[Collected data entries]
........
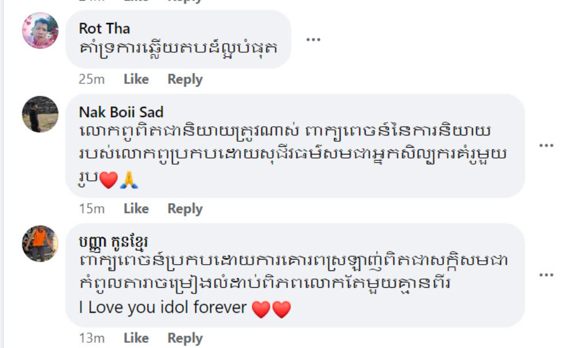573x348 pixels.
Task: Click the 13m timestamp
Action: (x=92, y=338)
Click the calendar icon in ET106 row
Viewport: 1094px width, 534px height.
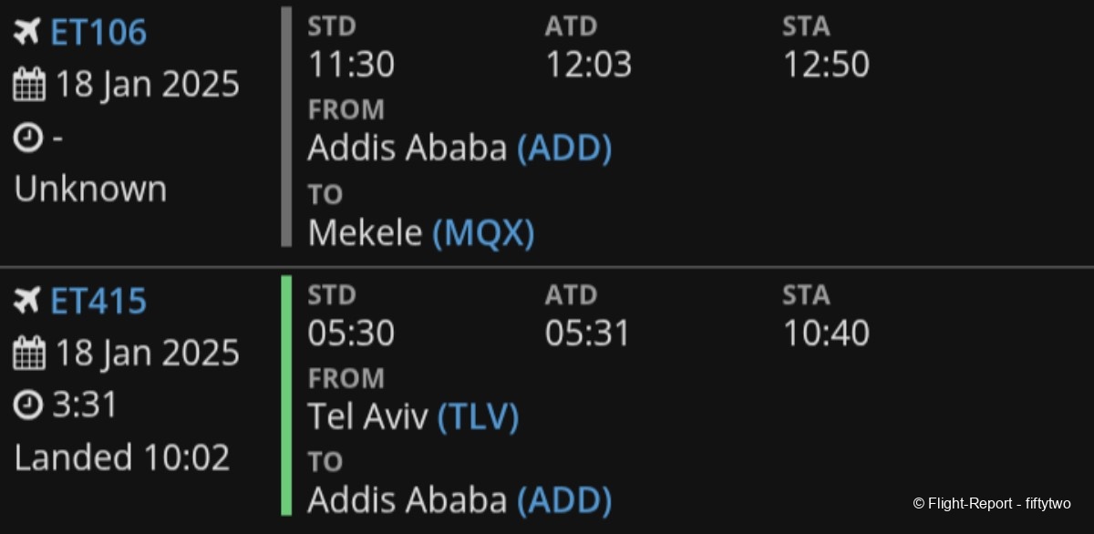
........
* _Work instructions_: Starting at the line with "Click the calendar icon in ET106 row", reproduce exactly each line through the end of the entries, including the first and the last, and skip the pictures.

* _Answer space_:
Click the calendar icon in ET106 row
Viewport: 1094px width, 534px height.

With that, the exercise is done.